• _SELECTED EXTRACT_:
· · · · · · ·


  • Cookthebooks

    Many people who voted for these guys have to realize now they were voting against their own self-interests.

  • Margaret Rogers

    I hope Julia Howard is proud of herself for not protecting the citizens of North Carolina! And once again, she is not available for comment!!!

    • whatdidIread

      I tried to go to her website to send her an email. Handy for her, for some reason the email does not go through when you try to send it.

  • battsman

    Difficult but good decisions. The goal is to get people working and get the state out of debt. The plan is working. It is unfortunate some will have to take lower paying jobs but the government can’t float everyone until they find the job that was like their old one partly because most of those jobs are gone. I have had the same dilemma and I am making less than before I was laid off, but I’m working not sitting on the public dole.

  • just wondering if NC is the place to be?

    Ok, you have to provide jobs… for everyone! What about someone like myself who has over 15 years experience. No one is ringing my phone off the hook.Yes, I send resumes and make calls… I can’t even get an interview. So how is this good again?

· · · · · · ·

• _INSTRUCTIONS_:
(a) Reproduce the passage of the reader comments about North Carolina between "Many people who" and "to send it.", inclusive.
(b) Go on with the reader comments about North Carolina, starting after the last comment shown.

· · · · · · ·

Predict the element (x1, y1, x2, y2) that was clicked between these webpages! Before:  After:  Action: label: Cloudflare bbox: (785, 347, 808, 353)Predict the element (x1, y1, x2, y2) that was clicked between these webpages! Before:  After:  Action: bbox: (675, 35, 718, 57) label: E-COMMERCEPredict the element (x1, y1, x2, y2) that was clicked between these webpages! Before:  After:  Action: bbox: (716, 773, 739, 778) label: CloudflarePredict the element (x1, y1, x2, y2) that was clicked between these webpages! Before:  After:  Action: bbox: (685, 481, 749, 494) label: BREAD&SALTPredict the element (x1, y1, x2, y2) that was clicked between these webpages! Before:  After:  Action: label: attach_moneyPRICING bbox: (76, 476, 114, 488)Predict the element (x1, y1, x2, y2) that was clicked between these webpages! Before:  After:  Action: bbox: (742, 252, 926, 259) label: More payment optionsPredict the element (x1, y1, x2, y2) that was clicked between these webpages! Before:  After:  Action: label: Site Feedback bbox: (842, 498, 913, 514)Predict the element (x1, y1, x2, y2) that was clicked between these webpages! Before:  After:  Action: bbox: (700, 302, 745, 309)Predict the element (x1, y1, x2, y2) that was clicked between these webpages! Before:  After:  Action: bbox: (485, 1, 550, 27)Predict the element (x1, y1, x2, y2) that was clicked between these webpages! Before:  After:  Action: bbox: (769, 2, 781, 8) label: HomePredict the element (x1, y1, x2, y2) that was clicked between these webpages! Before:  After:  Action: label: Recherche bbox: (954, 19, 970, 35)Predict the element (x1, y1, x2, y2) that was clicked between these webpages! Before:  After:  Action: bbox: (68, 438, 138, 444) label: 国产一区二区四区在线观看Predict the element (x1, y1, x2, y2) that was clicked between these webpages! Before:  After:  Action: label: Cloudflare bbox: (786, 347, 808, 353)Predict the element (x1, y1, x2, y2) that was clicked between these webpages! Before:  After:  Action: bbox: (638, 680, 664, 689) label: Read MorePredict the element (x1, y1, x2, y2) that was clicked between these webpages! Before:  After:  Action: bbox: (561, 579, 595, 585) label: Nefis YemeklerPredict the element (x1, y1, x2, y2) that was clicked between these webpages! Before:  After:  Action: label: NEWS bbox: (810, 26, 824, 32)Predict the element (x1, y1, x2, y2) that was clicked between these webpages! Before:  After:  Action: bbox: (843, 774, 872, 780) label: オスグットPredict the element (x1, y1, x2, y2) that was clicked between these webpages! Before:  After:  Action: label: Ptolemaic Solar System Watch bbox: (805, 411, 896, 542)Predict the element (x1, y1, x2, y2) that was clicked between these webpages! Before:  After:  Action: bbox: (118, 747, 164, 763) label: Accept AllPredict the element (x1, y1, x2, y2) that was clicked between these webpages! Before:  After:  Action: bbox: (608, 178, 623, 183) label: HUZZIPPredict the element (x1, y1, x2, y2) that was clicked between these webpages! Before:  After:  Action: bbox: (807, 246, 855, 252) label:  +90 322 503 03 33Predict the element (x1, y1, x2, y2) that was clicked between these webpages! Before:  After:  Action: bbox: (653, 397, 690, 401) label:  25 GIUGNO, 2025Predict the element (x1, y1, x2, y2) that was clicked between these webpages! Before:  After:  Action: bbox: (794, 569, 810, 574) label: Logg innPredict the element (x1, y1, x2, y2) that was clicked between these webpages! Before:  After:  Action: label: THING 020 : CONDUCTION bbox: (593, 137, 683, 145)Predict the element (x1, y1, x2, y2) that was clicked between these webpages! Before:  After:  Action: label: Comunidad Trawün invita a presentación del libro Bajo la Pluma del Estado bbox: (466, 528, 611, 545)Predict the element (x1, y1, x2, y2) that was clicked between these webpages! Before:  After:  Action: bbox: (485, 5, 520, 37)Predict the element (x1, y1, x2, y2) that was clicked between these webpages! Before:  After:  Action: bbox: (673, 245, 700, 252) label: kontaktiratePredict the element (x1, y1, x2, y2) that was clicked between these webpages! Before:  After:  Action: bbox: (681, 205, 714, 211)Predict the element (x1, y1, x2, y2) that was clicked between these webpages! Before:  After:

· · · · · · ·

• _RESPONSES_:
(a)
Many people who voted for these guys have to realize now they were voting against their own self-interests.

  • Margaret Rogers

    I hope Julia Howard is proud of herself for not protecting the citizens of North Carolina! And once again, she is not available for comment!!!

    • whatdidIread

      I tried to go to her website to send her an email. Handy for her, for some reason the email does not go through when you try to send it.

(b)
    • Jim

      No one has to provide you with a job. NO ONE is entitled to a job. Broaden your horizons. Just because you have experience in a field does not mean you are required to stay in that field. People like you who are unable to change with the tide is the problem with this country. Stop looking at it the way the average Joe looks at it – You are making yourself just a number.

      • just wondering if NC is the place to be?

        That is just it you are a number. You have to have a number when your born before you leave the hospital or an application for one. This is a right to work state. (or did you miss that part?) That benefits the employer and they can do what they want. They can let you go without a reason. Change in legislature would be a start to where they have to tell you why your let go at the end of the day. What about the people who have worked at a job for 20 years and then they walk in and say your fired two weeks or days before they are to retire? Really? Happens more often than not these days.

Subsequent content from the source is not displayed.